Having found the agreement both substantively and procedurally unconscionable, the Court reversed the ruling of the trial court. This was not, however, a unanimous decision by the three judge panel.

The dissent found the majority’s opinion would allow “a competent individual of majority status to disregard an arbitration provision by claiming he or she was ignorant both of what was signed as well as its legal impact.” The dissent pointed to a string of cases to find that the loss of a jury trial is a “fairly obvious consequence of an agreement to arbitrate,” and that there is no requirement that an arbitration provision “be explained orally to a party prior to signing where the provision at issue was not in fine print, was not hidden or out of the ordinary, and was not misrepresented to the signatory.”

Mr. Sobol, in his deposition, indicated that the Bayes studied the contract for “probably a half hour” before they signed it. When asked if he would have allowed changes to the pre-printed form, he stated, “Oh, I would have - - a lot of time, I [cross] things out in contracts.” Thus, the dissent would have found the agreement was neither substantively nor procedurally unconscionable.

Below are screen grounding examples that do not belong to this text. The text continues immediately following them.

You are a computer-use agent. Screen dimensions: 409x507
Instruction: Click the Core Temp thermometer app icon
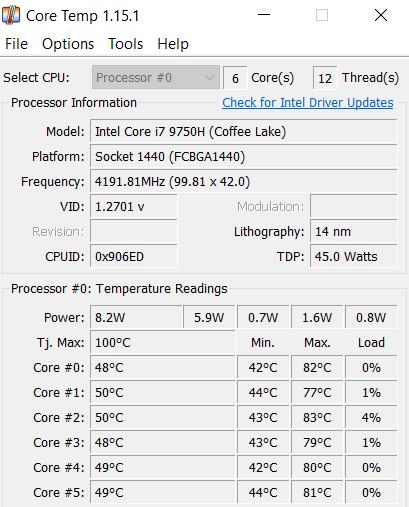point(11,15)
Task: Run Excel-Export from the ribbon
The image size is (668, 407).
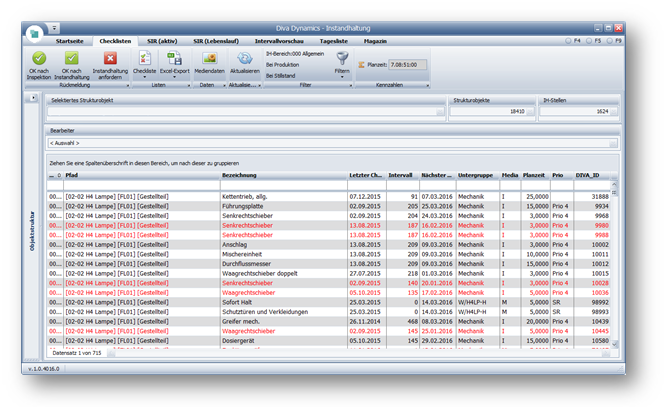Action: pyautogui.click(x=174, y=59)
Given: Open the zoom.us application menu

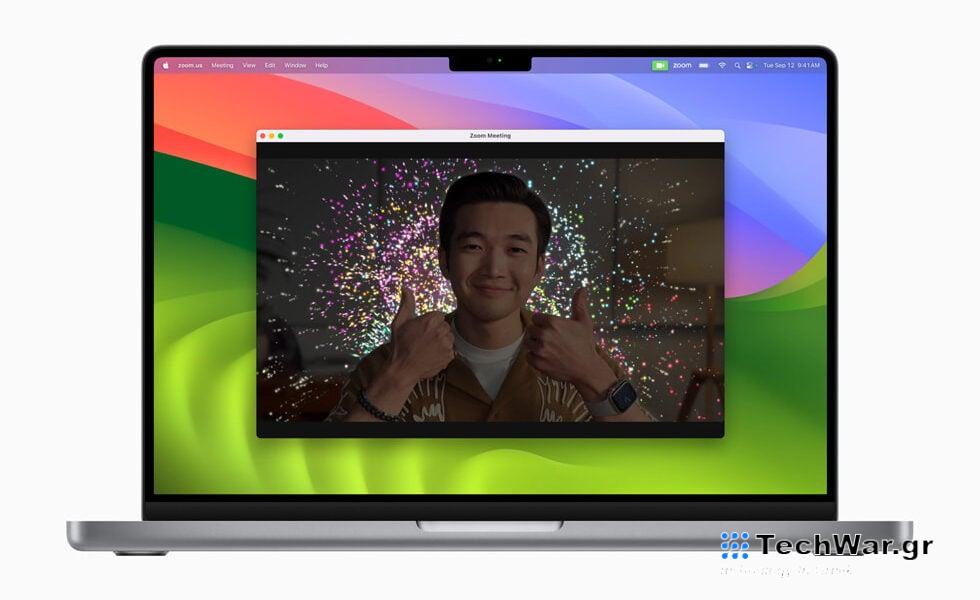Looking at the screenshot, I should point(190,65).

It is likely this decision will have very little impact on commercial construction contracts with arbitration provisions. The Court referenced the fact that the Bayes were consumers multiple times. An agreement made between commercial entities would likely not receive the same consideration by the court.

Finding an agreement unconscionable is fact specific and each case must be individually evaluated. Even in the consumer arena, courts seldom fail to enforce mandatory arbitration provisions.

One other lesson learned from this case is the need to be very clear when drafting the language of an arbitration provision. If the arbitration provision clearly and unequivocally stated that the Bayes were giving up their rights to a jury trial and the court process, then the court likely would have held in favor of Merle’s and against the Bayes.